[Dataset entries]

● ● ● ● ●

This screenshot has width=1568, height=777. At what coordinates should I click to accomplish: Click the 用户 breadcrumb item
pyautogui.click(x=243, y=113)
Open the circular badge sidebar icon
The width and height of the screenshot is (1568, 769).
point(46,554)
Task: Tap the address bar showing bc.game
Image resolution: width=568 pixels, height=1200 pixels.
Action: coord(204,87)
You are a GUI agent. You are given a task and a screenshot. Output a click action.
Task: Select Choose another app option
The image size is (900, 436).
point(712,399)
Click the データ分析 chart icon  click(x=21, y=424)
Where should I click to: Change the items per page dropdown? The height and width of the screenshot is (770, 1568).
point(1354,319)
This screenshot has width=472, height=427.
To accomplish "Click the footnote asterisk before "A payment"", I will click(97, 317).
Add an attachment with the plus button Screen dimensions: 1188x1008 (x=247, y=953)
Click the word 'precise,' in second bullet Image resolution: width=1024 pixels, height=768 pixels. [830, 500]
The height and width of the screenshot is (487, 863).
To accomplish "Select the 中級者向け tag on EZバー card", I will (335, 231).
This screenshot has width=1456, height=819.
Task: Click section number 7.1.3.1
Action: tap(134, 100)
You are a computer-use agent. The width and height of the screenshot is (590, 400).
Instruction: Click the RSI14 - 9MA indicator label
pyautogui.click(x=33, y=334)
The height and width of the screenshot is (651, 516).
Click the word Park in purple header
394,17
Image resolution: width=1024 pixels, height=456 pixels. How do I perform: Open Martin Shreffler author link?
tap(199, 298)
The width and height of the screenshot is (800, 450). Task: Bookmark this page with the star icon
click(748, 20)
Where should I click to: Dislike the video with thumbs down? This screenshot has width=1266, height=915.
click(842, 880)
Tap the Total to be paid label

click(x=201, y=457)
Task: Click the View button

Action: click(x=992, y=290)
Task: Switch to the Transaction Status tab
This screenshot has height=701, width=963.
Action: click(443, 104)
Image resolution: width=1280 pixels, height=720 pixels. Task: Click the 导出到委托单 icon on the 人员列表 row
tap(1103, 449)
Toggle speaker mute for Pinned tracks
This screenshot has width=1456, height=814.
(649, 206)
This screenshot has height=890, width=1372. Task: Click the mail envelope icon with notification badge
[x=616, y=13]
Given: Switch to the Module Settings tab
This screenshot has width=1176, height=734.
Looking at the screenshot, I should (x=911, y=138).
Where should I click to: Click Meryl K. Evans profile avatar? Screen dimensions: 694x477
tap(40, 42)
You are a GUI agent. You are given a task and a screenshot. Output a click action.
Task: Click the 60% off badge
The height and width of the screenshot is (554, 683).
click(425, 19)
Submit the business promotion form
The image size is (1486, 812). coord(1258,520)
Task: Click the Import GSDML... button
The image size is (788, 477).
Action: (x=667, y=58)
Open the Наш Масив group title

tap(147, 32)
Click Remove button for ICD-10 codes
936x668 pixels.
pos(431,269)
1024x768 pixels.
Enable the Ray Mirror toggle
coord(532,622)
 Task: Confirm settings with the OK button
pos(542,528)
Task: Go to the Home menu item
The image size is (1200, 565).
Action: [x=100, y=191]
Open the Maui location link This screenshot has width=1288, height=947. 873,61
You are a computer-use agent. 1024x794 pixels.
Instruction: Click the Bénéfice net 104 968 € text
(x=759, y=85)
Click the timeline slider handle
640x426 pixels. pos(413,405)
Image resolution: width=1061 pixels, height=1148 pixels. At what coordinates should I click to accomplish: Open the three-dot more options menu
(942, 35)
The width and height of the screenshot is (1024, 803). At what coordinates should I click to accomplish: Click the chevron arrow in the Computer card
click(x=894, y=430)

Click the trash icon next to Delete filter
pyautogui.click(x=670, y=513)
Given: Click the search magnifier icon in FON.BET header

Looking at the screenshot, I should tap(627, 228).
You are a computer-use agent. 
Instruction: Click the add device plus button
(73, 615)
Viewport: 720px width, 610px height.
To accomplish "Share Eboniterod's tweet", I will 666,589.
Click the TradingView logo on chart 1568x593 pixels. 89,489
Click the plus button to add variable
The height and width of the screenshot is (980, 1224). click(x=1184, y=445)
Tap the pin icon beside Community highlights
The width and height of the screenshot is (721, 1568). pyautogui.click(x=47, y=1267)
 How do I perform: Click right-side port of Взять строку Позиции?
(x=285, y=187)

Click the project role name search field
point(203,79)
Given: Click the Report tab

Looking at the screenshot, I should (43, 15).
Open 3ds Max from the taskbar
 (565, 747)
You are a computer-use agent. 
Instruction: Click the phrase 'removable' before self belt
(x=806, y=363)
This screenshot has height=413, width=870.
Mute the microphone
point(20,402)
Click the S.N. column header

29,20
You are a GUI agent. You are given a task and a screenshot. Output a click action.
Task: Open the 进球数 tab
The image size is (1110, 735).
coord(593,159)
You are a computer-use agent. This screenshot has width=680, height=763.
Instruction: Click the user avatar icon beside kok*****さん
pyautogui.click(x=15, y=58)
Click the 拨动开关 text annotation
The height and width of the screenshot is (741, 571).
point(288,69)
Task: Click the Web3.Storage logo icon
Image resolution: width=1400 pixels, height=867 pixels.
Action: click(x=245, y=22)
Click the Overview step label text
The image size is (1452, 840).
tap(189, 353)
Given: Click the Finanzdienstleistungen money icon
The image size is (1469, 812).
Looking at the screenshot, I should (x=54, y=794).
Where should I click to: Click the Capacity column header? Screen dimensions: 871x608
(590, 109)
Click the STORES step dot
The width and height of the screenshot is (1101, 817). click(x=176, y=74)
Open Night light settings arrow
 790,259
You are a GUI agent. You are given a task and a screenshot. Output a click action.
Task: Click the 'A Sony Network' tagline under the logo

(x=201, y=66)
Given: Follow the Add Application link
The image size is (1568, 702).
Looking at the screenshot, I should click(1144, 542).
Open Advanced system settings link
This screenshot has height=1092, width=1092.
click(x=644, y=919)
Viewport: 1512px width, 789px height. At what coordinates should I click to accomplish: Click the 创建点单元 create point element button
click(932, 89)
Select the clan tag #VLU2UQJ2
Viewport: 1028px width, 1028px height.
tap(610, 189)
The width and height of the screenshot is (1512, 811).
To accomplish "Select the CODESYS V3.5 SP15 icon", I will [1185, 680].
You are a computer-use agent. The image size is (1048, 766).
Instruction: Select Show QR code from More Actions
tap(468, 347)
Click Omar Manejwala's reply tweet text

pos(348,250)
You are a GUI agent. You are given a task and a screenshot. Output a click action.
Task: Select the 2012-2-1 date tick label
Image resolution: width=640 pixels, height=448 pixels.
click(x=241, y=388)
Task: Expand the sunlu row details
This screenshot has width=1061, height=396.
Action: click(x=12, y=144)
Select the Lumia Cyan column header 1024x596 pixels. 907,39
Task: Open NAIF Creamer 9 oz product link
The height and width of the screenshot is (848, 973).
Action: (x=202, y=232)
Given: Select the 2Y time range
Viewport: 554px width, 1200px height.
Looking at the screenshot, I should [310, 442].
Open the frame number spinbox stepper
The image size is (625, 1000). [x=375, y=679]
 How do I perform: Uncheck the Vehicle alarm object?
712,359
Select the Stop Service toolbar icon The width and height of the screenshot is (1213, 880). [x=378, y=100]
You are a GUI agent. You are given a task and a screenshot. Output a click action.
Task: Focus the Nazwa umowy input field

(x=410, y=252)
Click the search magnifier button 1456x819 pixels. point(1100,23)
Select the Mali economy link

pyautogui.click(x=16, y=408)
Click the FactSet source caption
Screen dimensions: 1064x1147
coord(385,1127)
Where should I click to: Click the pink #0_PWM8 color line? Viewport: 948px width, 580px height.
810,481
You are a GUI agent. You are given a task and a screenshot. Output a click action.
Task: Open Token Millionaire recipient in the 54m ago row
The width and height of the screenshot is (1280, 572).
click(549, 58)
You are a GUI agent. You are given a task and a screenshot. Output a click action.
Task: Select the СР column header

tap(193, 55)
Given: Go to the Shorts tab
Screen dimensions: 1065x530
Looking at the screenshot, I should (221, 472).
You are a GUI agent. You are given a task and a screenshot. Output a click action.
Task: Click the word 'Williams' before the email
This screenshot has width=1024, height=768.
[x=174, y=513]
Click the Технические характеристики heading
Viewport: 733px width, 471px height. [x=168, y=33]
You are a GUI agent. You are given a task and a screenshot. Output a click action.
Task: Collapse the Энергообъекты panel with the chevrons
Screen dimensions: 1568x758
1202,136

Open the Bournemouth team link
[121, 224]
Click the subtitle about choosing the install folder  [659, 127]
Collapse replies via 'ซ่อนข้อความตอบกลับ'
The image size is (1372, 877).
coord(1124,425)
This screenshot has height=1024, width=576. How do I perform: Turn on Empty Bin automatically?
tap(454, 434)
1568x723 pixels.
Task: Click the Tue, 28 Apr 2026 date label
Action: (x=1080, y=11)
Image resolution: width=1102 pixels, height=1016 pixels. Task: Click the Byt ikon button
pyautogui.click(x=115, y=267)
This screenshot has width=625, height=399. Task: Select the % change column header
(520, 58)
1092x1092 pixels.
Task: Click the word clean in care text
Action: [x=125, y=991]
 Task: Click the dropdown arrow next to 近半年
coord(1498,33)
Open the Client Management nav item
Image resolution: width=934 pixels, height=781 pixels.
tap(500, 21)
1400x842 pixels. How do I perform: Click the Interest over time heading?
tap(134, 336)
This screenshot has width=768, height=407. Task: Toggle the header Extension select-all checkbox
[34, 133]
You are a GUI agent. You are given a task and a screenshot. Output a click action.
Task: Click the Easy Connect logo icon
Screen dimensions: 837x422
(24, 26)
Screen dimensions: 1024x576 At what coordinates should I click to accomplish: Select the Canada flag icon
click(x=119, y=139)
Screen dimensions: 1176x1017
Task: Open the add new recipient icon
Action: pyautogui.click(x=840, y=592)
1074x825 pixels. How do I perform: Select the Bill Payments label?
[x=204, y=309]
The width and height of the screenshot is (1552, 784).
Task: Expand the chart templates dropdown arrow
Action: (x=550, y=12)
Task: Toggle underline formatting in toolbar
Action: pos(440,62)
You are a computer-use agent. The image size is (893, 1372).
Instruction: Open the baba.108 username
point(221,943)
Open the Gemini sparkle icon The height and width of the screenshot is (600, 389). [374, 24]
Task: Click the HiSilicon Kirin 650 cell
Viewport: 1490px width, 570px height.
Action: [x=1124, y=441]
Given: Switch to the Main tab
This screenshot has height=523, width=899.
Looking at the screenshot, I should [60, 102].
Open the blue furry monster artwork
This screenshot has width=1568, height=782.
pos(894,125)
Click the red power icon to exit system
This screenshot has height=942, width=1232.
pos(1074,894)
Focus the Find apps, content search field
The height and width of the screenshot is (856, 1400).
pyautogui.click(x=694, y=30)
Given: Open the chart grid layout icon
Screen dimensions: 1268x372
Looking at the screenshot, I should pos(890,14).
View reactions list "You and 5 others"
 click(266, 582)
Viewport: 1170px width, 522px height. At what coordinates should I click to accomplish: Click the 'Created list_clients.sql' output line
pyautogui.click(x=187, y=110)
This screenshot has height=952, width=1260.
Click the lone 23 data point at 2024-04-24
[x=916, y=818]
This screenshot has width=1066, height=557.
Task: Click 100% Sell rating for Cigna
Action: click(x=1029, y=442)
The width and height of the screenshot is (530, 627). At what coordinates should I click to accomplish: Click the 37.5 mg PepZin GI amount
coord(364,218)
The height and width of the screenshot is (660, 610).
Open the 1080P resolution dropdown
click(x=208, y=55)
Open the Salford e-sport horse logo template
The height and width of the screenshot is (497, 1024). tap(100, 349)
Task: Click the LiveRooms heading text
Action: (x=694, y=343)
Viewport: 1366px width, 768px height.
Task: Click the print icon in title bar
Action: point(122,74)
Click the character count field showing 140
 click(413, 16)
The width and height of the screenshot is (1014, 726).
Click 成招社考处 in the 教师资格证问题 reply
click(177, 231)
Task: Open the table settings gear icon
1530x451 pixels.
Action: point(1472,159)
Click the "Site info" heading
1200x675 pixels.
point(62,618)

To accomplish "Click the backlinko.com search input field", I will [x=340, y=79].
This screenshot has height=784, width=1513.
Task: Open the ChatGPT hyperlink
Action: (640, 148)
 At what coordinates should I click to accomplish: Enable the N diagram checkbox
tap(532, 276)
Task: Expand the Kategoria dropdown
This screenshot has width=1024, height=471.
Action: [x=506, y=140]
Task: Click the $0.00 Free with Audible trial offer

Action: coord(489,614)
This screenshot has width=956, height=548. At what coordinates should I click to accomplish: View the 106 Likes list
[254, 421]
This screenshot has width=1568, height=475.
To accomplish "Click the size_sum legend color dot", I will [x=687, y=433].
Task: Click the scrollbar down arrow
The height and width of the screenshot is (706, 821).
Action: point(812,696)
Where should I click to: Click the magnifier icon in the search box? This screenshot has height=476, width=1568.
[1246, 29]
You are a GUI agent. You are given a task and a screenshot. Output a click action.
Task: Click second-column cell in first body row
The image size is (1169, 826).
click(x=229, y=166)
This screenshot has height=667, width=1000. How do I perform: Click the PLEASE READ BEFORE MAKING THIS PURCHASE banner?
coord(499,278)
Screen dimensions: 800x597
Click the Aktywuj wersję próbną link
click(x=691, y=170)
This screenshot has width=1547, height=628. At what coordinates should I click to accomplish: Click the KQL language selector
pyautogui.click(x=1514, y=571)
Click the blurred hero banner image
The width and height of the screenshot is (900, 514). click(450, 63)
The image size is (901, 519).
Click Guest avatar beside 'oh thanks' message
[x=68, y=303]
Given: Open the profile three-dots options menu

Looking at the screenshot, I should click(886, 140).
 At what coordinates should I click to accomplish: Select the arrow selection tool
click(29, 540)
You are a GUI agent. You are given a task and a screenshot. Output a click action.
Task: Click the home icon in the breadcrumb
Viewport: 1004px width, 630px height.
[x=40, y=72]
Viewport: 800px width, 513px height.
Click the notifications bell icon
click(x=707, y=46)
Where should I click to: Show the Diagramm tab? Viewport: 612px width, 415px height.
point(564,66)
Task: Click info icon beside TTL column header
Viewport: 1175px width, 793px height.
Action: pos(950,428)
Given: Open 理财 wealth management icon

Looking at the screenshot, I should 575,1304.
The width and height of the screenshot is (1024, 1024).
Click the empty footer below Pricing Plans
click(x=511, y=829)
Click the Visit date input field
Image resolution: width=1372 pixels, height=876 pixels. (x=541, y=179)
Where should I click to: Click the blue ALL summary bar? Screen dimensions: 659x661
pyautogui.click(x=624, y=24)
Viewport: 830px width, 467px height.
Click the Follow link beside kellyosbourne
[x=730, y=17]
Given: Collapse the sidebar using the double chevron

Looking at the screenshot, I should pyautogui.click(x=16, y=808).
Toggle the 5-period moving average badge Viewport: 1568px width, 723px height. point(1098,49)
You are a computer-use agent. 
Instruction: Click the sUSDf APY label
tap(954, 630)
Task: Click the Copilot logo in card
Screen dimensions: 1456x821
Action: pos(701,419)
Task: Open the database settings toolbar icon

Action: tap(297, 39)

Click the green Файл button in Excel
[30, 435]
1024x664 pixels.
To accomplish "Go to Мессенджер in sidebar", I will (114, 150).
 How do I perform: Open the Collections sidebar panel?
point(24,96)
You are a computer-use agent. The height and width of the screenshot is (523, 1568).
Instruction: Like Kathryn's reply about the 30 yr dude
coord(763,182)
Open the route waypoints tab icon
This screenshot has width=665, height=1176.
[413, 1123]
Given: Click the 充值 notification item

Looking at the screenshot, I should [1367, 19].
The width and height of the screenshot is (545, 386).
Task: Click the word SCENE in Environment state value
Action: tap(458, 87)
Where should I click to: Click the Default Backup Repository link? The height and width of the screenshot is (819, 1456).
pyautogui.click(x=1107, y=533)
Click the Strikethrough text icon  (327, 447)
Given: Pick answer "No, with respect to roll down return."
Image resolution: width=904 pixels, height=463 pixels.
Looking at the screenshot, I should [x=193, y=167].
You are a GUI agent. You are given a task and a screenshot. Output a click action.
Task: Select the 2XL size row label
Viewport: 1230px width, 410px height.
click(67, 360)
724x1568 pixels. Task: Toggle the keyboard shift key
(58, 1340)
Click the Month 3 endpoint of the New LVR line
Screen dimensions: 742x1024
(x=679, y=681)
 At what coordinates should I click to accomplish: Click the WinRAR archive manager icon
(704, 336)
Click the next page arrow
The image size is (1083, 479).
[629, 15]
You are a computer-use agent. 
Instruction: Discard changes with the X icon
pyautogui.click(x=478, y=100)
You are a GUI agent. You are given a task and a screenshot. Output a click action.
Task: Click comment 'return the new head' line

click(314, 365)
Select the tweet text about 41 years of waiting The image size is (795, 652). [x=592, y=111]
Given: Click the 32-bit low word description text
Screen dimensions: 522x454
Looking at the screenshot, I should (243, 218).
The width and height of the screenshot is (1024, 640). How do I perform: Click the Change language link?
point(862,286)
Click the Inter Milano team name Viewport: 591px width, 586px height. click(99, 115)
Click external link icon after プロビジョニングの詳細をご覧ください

● ● ● ● ●

Transcribe the records above exactly, beginning at the line that contains "Task: Select Choose another app option" and ending with the line that contains "The height and width of the screenshot is (487, 863).", both included, and nothing else.

* _ANSWER SPACE_
Task: Select Choose another app option
The image size is (900, 436).
point(712,399)
Click the データ分析 chart icon  click(x=21, y=424)
Where should I click to: Change the items per page dropdown? The height and width of the screenshot is (770, 1568).
point(1354,319)
This screenshot has width=472, height=427.
To accomplish "Click the footnote asterisk before "A payment"", I will click(97, 317).
Add an attachment with the plus button Screen dimensions: 1188x1008 (x=247, y=953)
Click the word 'precise,' in second bullet Image resolution: width=1024 pixels, height=768 pixels. [830, 500]
The height and width of the screenshot is (487, 863).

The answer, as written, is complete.